Y nos plantea una realidad aún más negativa: la corrupción de nuestros corazones, raíz de todos nuestros males: la mentira, el rencor, el odio, las envidias, la injusticia,… «Porque de dentro, del corazón de los hombres, salen los malos pensamientos, los adulterios, las fornicaciones, los homicidios, los hurtos, las avaricias, las maldades, el engaño, la lascivia, la envidia, la maledicencia, la soberbia, la insensatez. Todas estas maldades de dentro salen, y contaminan al hombre» (Mc 7,21-23).
Ilustrémonos con esta historia: Cuentan que una pareja de recién casados se mudó de casa. La primera mañana, mientras tomaban café, la mujer reparó a través de la ventana, que una vecina colgaba sábanas en el tendedero.
—¡Qué sábanas tan sucias cuelga la vecina en el tendedero…! —Le comentó a su marido. Quizás necesita un jabón nuevo… ¡Ojala pudiera ayudarla a lavar las sábanas!
El marido la miró sin decir palabra alguna.
Cada dos o tres días, la mujer repetía su discurso, viendo a través de la ventana, cómo la vecina tendía su colada.
Al mes, la mujer se sorprendió al ver a la vecina tendiendo las sábanas blancas, como nuevas, y dijo al marido:
—¡Mira, por fin ha aprendido a lavar la ropa!¿Le enseñaría otra vecina?
El marido le respondió:
—¡No, hoy me levanté más temprano y lavé los vidrios de nuestra ventana!

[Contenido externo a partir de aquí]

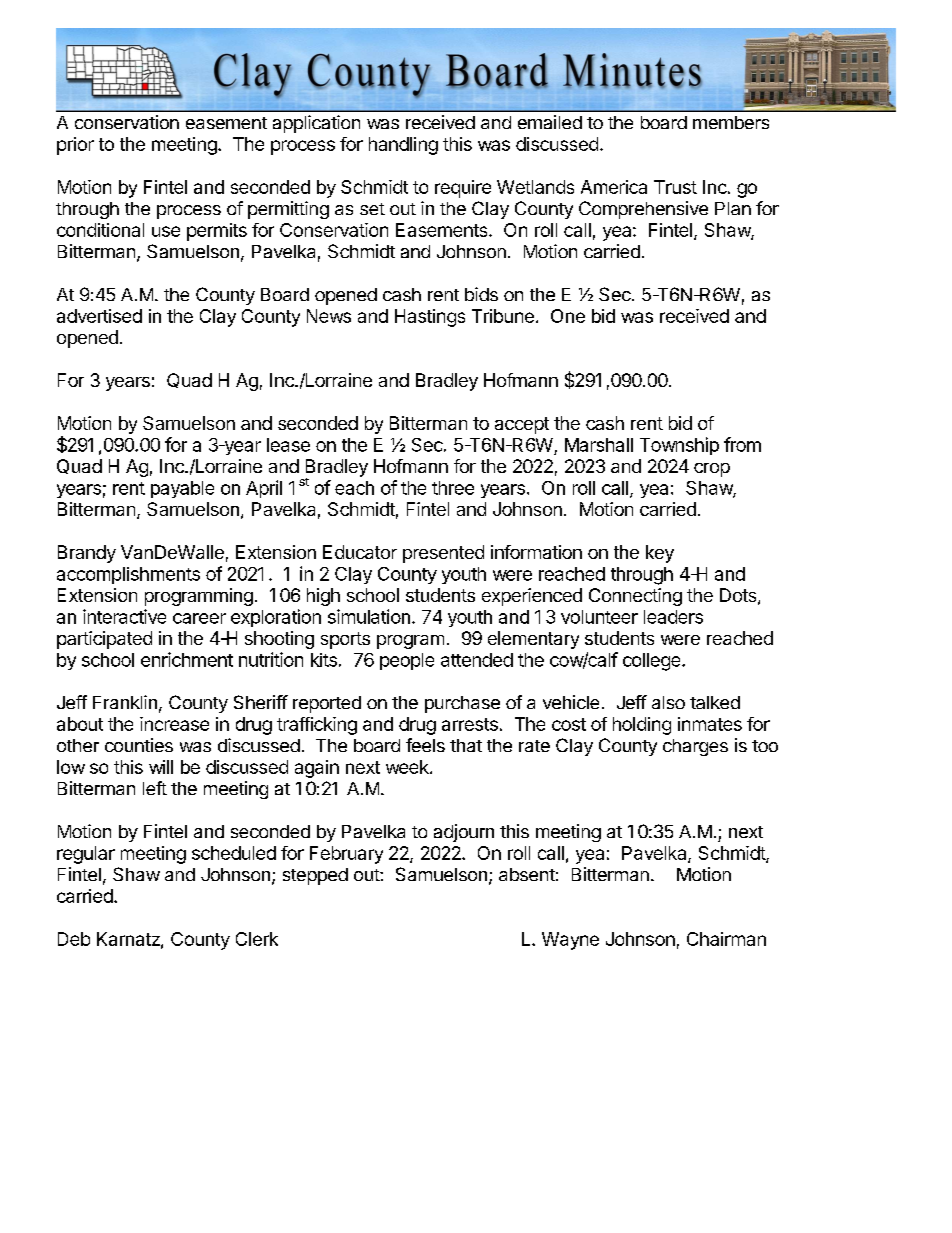 This page has width=952, height=1233. I want to click on payable, so click(182, 489).
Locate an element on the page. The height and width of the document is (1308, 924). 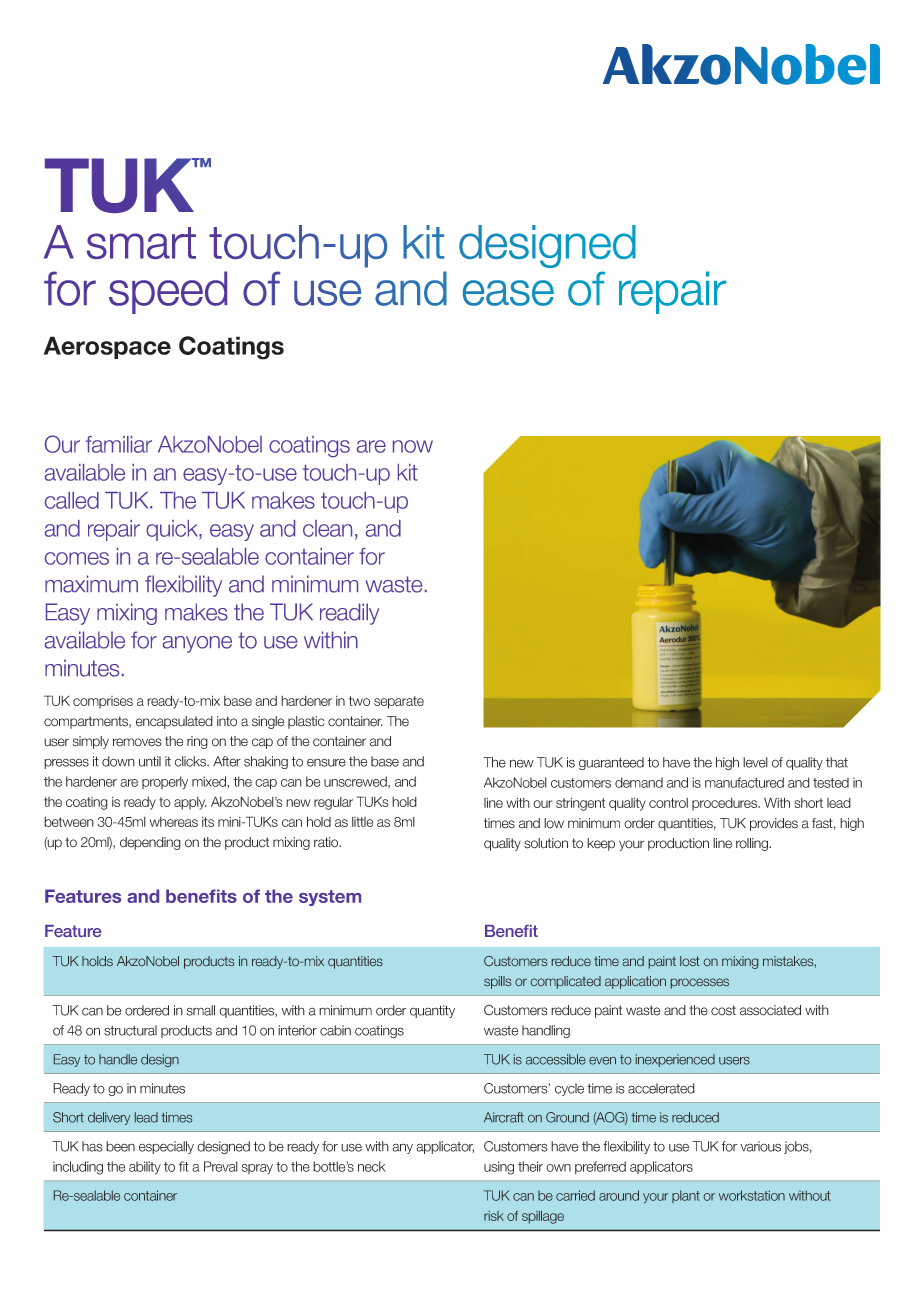
ability is located at coordinates (145, 1168).
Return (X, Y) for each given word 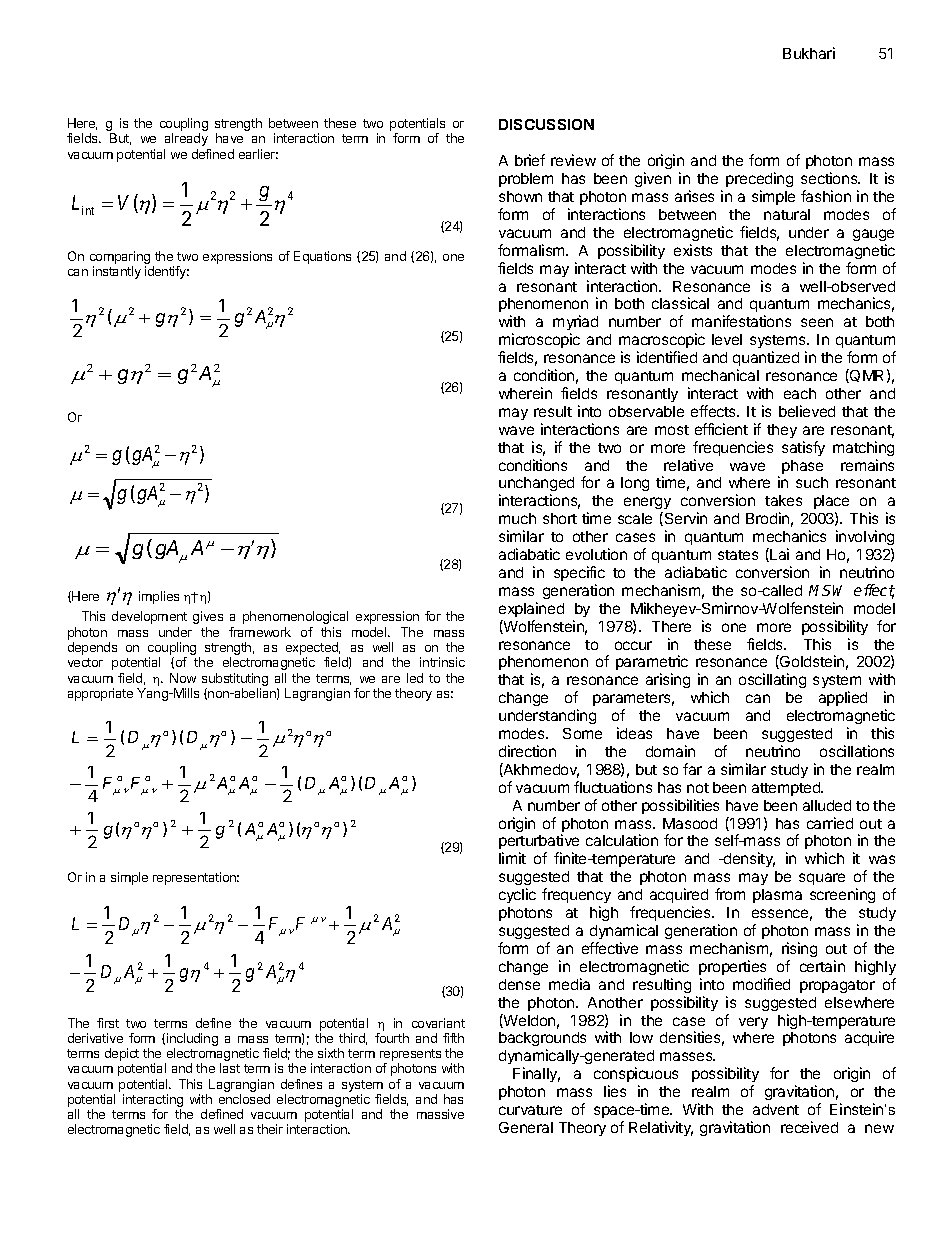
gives (208, 617)
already (186, 139)
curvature (530, 1110)
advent (776, 1109)
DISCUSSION (546, 124)
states (738, 555)
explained (531, 609)
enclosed (244, 1099)
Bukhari (809, 53)
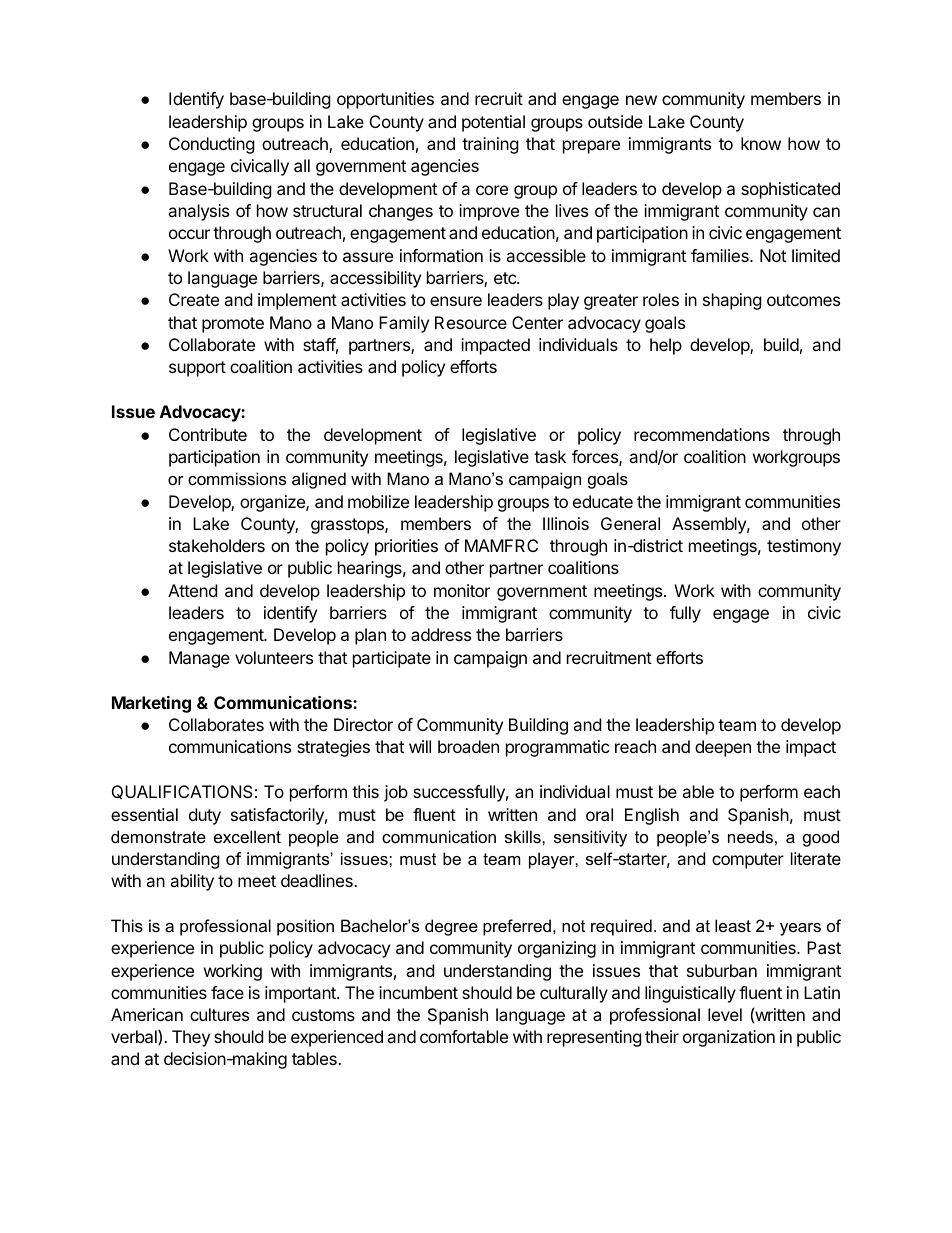 The width and height of the screenshot is (952, 1233). What do you see at coordinates (804, 547) in the screenshot?
I see `testimony` at bounding box center [804, 547].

Imagino la cara de estupor de la mujer de esta pequeña historia a la que le vendría muy bien leer, a modo de moraleja, las palabras del Señor que dicen: «No juzguéis, para que no seáis juzgados. Porque con el juicio con que juzgáis, seréis juzgados, y con la medida con que medís, os será medido. ¿Y por qué miras la paja que está en el ojo de tu hermano, y no echas de ver la viga que está en tu propio ojo? ¿O cómo dirás a tu hermano: Déjame sacar la paja de tu ojo, y he aquí la viga en el ojo tuyo? ¡Hipócrita! saca primero la viga de tu propio ojo, y entonces verás bien para sacar la paja del ojo de tu hermano. No deis lo santo a los perros, ni echéis vuestras perlas delante de los cerdos, no sea que las pisoteen, y se vuelvan y os despedacen» (Mt 7, 1-6).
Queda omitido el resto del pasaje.